Casques vissés sur la tête, visages masqués, gilets tactiques, ces hommes équipés des pieds à la tête en tenues de combats ont soulevé de nombreuses interrogations chez les internautes ukrainiens. Car, à leur grand étonnement, la plupart d’entre eux ne portent aucun insigne.
 
La vidéo a été filmée samedi soir à Nikolaev, ville du sud de l’Ukraine, par un journaliste de la télévision locale Nikvesti alors que la ville était secouée par des affrontements entre forces de police et membres de l’opposition.

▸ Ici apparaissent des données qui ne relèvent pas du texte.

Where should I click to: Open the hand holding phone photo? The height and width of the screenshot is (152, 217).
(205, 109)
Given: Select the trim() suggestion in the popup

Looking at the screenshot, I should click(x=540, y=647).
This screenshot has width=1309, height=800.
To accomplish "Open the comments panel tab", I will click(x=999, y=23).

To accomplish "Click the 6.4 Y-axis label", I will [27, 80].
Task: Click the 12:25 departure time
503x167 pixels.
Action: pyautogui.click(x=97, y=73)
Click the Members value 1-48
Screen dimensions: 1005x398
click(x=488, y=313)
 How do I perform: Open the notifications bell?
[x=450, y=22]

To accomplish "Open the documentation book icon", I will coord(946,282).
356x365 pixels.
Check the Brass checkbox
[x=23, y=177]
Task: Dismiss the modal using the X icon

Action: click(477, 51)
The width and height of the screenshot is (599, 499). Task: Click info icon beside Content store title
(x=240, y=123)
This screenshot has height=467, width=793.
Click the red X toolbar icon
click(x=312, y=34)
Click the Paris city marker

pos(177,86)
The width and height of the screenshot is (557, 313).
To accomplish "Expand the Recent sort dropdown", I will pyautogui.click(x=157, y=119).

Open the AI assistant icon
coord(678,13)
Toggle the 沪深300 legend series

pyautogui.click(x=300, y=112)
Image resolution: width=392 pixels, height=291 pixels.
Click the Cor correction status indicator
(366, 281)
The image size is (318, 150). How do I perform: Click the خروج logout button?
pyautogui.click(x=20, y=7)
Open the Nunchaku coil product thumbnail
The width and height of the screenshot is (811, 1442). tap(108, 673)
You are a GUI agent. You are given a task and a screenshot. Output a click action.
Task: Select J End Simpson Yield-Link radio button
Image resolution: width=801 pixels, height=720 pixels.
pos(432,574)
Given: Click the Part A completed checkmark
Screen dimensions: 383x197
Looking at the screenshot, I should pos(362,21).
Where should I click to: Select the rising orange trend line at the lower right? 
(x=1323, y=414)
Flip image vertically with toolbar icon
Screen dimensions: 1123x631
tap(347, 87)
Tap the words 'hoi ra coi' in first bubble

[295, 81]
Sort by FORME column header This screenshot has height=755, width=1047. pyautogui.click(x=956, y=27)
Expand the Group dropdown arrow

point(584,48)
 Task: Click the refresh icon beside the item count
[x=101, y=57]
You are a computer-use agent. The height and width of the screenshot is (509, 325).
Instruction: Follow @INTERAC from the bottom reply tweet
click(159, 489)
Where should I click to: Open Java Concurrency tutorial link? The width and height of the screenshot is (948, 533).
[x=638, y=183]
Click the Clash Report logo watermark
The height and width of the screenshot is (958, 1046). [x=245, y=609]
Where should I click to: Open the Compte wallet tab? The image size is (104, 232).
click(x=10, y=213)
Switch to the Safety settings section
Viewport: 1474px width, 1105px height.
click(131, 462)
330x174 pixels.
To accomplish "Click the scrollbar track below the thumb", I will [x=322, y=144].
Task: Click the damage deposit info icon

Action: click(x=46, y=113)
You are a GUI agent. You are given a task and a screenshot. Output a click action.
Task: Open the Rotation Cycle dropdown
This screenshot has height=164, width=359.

Sur les images, des activistes et des journalistes demandent à plusieurs reprises à un groupe d’hommes en uniforme qui ils sont et pourquoi ils ne portent pas d’insigne. Pour unique réponse, l’un d’entre eux explique qu’ils ont été appelés pour "patrouiller afin de rétablir l’ordre" et sont "venus pour protéger le monument dédié aux héros de l’Union soviétique". Puis, ils quittent les lieux. Sur le dos de l’un entre eux est inscrit le sigle "CCO", un corps que les internautes ukrainiens affirment n’avoir jamais vu.
 
 
Vidéo : Nikvesti.
  
D’après le site de Nikvesti, "CCO" fait référence à une division des forces d’opérations spéciales ukrainiennes, dont la création avait été annoncée en 2011 mais qui n’avait pour l’heure jamais été en opération. Interrogé sur la création de cette force en septembre, le ministre de la Défense était resté très vague, expliquant que le projet n’avait pas été annulé. 
 
Cette vidéo a été largement partagée sur les réseaux sociaux. Plusieurs internautes n’hésitant pas à dire qu’il s’agit de la preuve que des forces spéciales russes appuient les forces de l’ordre ukrainiennes dans la répression des manifestations d’opposition. Ce blogueur a par exemple reposté la vidéo sous le titre : "Des forces colonialistes russes traînent dans les rues de Nikolaev". En effet, le sigle "CCO" désigne aussi une force spéciale russe dont la création a été annoncée en 2013. Sa mission officielle est de protéger les intérêts russes à l’étranger. Mais selon les journalistes locaux, rien n’indiquait que ces hommes n’étaient pas ukrainiens.
 
Ces rumeurs s’inscrivent dans un contexte plus général d’interrogations sur la présence de forces russes en Ukraine venus mater la contestation pro-européenne. Il y a quelques jours, Anatoly Gritsenko, un ancien ministre de la Défense ukrainien et leader d’une formation d’opposition, a publiquement déclaré que des forces spéciales russes avaient été secrètement déployées à Kiev pour travailler avec les forces ukrainiennes. Une accusation rejetée par l’ambassadeur russe à Kiev qui dénonce une "provocation". Lors du  sommet de l'UE – Russie qui s’est tenu fin janvier à Bruxelles, Vladimir Poutine a pour sa part affirmé que "la Russie n'interférera jamais" dans les affaires ukrainiennes.